Die Weisen oder Magier aus dem Morgenland
Die Weisen im Königspalast
Als Jesus in Bethlehem geboren war, siehe, da kamen Weise (*) aus dem Morgenland nach Jerusalem und sprachen. „Wo ist der neugeborene König der Juden? Denn wir haben seinen Stern im Morgenland gesehen und sind gekommen, ihn anzubeten.“ Als aber der König Herodes dies hörte, erschrak er und ganz Jerusalem mit ihm. (**) Und er versammelte alle Vorsteher der Priester und die Schriftgelehrten des Volkes (Anm.: vermutlich das Synedrium, den Hohen Rat) und fragte sie, wo Christus geboren werden sollte. Sie aber sprachen zu ihm: „In Bethlehem, im Stamm Juda. Denn so steht bei dem Propheten (Michäas) geschrieben (Mich. 5,2): Du, Bethlehem, im Lande Juda, bist keineswegs die geringste unter den Fürsten-Städten Judas; denn aus dir wird hervor gehen der Fürst, der mein Volk Israel regieren soll.“ Da berief Herodes die Weisen heimlich zu sich und erforschte genau von ihnen die Zeit, in der ihnen der Stern erschienen war. Dann entließ er sie nach Bethlehem mit den Worten: „Gehet und forschet genau nach dem Kinde; und wenn ihr es gefunden habt, so zeigt es mir an, damit auch ich komme und es anbete.“ (***)

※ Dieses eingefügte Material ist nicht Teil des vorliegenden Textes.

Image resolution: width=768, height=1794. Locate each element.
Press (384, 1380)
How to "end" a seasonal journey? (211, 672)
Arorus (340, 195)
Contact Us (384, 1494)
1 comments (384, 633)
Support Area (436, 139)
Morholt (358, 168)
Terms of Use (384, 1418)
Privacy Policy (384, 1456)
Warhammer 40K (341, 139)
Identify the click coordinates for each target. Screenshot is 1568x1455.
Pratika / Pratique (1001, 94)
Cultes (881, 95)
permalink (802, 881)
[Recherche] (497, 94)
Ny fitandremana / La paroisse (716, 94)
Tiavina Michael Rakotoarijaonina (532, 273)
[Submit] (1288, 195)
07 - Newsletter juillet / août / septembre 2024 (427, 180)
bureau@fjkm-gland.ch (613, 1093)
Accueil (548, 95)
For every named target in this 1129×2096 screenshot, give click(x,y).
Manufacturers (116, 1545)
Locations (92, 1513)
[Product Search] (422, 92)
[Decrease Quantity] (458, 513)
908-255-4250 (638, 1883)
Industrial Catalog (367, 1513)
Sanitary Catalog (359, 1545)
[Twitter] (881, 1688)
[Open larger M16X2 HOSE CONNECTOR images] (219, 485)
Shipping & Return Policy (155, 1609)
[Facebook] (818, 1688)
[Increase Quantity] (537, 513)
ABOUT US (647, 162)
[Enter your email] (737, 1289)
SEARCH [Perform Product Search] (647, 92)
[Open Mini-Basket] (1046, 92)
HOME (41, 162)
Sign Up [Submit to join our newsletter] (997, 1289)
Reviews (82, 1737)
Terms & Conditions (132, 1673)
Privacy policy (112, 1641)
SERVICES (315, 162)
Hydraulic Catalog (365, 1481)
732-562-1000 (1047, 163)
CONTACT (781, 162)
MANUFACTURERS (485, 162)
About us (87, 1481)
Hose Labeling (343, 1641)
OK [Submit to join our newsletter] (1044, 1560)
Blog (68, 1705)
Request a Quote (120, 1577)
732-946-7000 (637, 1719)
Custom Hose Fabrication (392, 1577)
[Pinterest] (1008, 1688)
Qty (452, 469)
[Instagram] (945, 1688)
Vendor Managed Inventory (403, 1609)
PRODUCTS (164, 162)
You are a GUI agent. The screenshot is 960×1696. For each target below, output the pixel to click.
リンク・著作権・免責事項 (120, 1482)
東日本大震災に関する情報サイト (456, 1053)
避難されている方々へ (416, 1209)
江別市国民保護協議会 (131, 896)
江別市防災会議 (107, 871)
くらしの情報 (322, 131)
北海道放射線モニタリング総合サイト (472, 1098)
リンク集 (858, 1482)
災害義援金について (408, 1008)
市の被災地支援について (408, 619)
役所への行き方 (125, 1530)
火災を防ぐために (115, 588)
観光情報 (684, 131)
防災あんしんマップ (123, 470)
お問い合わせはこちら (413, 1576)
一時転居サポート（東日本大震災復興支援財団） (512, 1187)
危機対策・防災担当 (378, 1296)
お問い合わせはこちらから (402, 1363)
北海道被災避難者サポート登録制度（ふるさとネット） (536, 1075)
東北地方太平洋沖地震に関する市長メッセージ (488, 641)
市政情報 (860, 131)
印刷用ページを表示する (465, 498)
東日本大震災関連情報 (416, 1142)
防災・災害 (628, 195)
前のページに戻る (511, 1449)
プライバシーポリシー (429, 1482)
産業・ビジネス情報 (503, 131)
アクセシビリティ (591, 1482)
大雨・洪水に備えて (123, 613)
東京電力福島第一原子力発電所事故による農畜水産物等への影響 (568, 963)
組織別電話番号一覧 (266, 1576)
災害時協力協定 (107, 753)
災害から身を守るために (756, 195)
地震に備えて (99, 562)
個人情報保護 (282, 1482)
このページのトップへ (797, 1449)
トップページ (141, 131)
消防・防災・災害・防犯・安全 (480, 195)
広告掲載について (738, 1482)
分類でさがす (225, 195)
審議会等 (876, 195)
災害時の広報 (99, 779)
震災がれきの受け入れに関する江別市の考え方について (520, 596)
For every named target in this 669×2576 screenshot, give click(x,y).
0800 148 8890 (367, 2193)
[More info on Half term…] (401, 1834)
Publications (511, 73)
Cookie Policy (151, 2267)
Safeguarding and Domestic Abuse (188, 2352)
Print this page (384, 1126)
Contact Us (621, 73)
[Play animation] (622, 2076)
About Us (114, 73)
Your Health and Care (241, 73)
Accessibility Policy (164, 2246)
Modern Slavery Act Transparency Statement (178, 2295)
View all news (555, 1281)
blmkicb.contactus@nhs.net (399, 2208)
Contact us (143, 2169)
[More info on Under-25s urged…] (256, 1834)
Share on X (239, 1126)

Sie machten sich sogleich auf den Weg. Und siehe, der Stern, den sie im Morgenland gesehen, ging vor ihnen voraus, bis er über dem Ort, wo das Kind war, stille stand. Als sie aber den Stern sahen, hatten sie eine überaus große Freude.
(*) Im Text der Heiligen Schrift „Magier“; dies ist der griechische Ausdruck für den in der phönizisch-hebräischen Kulturwelt üblichen Berufsnamen „Elymas“ (Apg. 13,8), dieser aber bedeutet „Astrolog“.
(**) Herodes erschrak, weil er seinen so mühsam errungenen Thron durch einen national-jüdischen König zu verlieren fürchtete. Jerusalem erschrak, weil man dort aus trauriger Erfahrung wußte, welch blutige Gräueltaten der maßlose Ehrgeiz dieses Fürsten fähig sei, wenn es sich um die Behauptung seines Thrones handelte.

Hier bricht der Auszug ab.